#### LISTING
::::::::::
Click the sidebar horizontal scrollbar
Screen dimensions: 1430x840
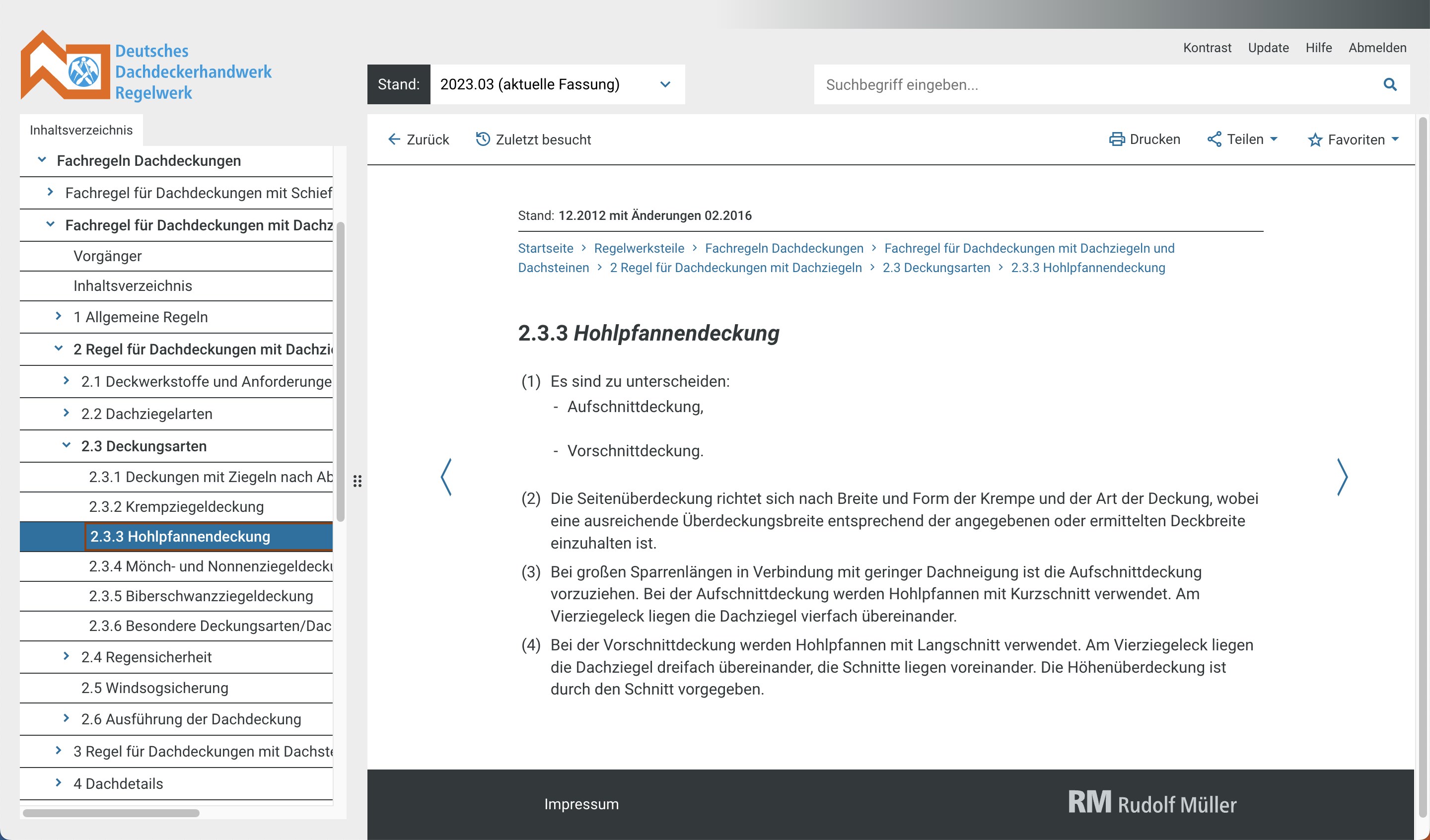(111, 813)
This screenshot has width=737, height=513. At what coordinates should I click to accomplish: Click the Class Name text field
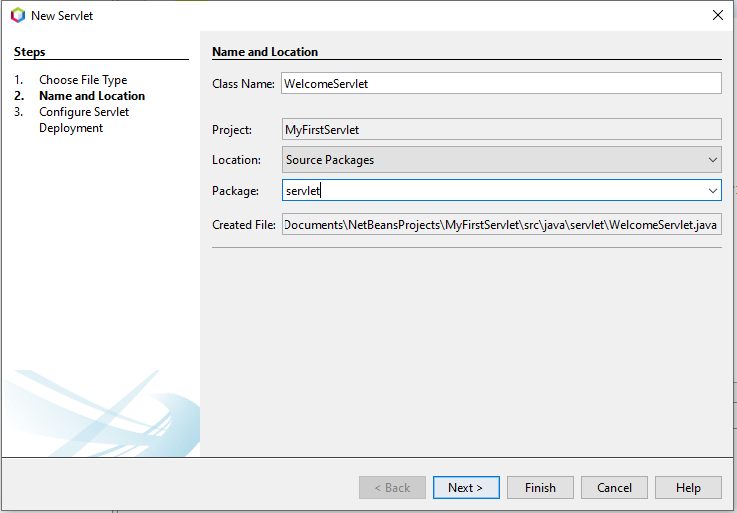(x=500, y=84)
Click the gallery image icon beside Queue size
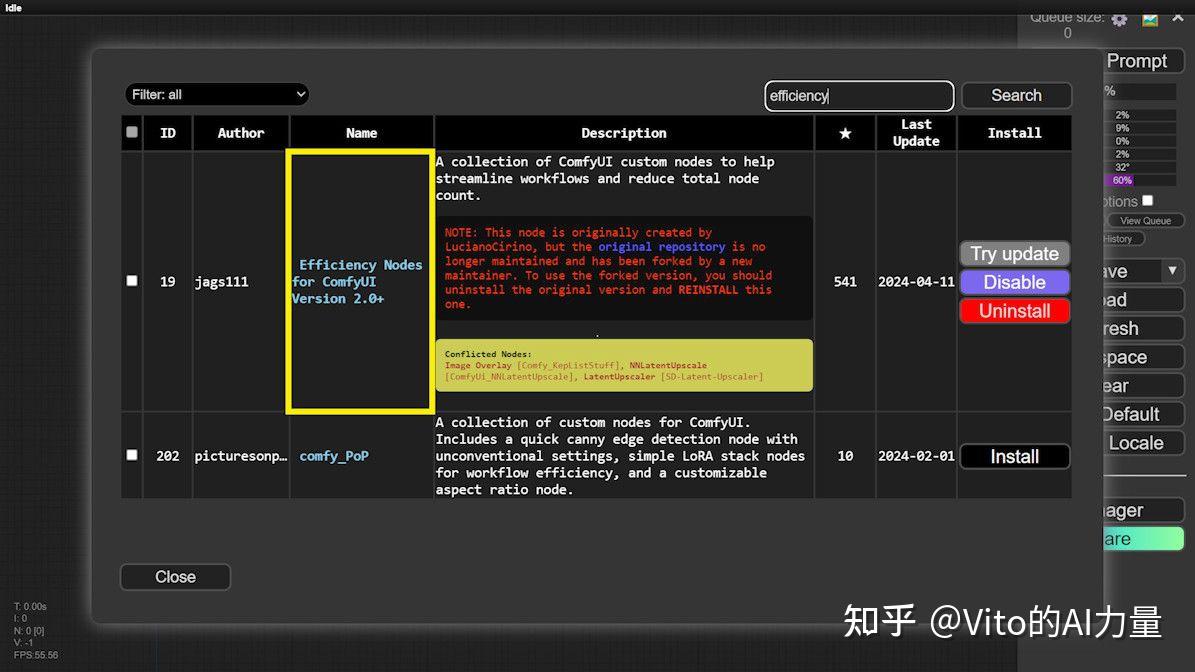This screenshot has height=672, width=1195. coord(1148,19)
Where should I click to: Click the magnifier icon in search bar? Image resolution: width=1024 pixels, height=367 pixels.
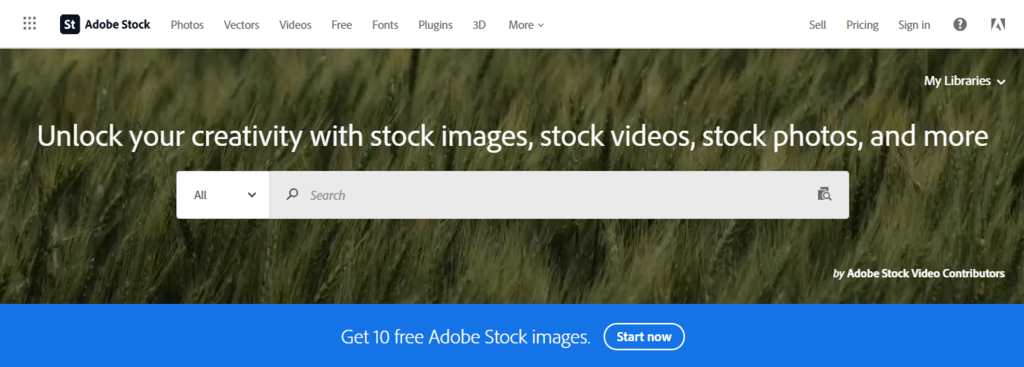pos(293,194)
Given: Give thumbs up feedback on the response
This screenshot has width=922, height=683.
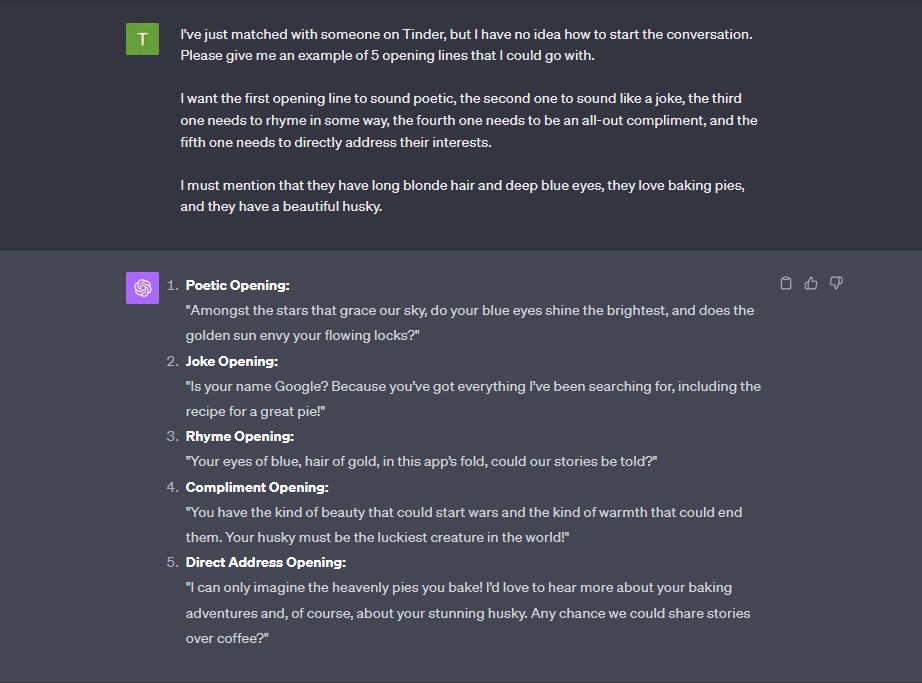Looking at the screenshot, I should (x=810, y=283).
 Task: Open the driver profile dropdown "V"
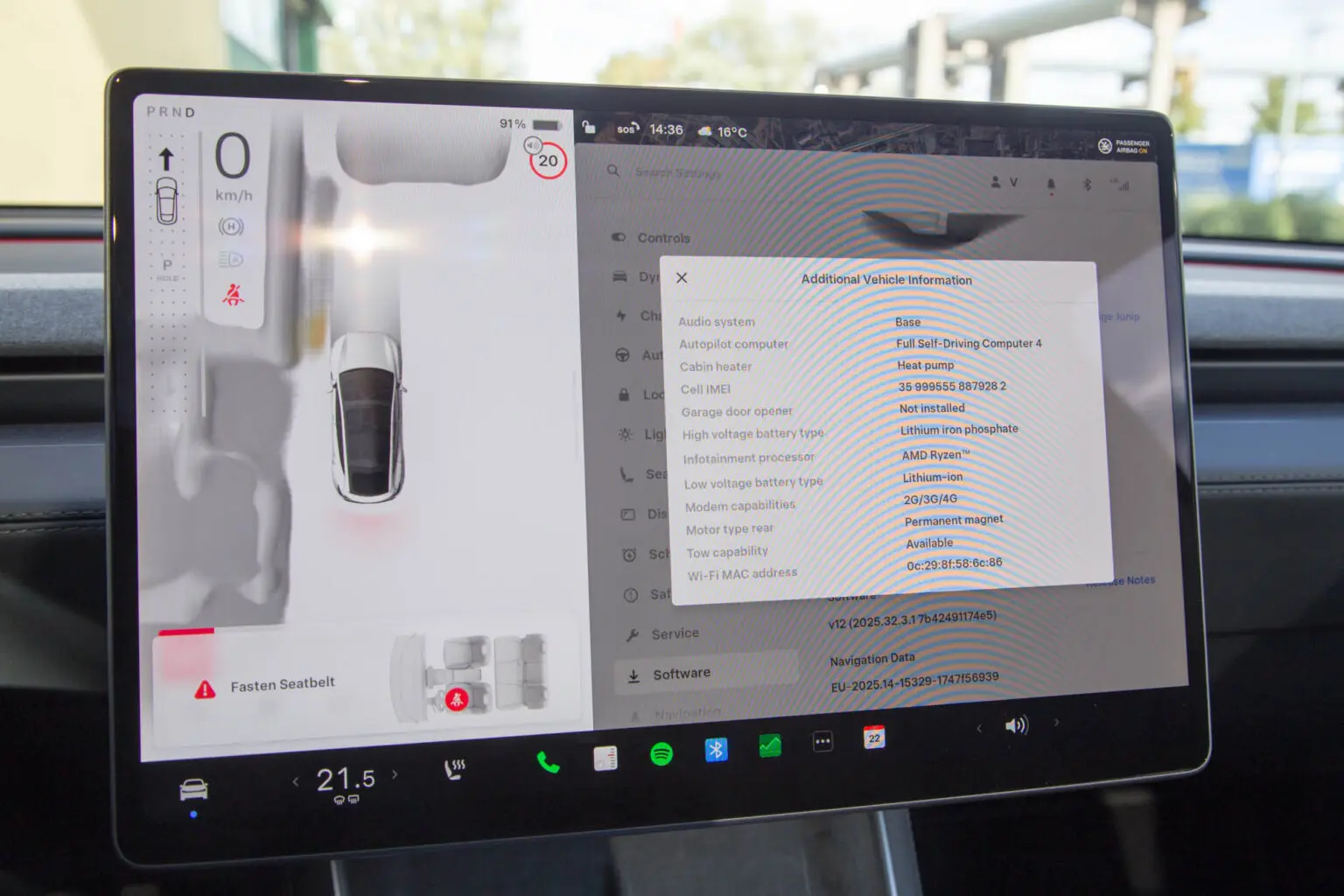click(x=1004, y=182)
::::::::::
#### PROBLEM
Pull out every line of the items above that contains the string "icon". The match is case-sensitive.

#### COMPLETE RESPONSE
Click the gallery image icon beside Queue size
Where should I click to: Click the magnifier icon in search bar? Image resolution: width=1024 pixels, height=367 pixels.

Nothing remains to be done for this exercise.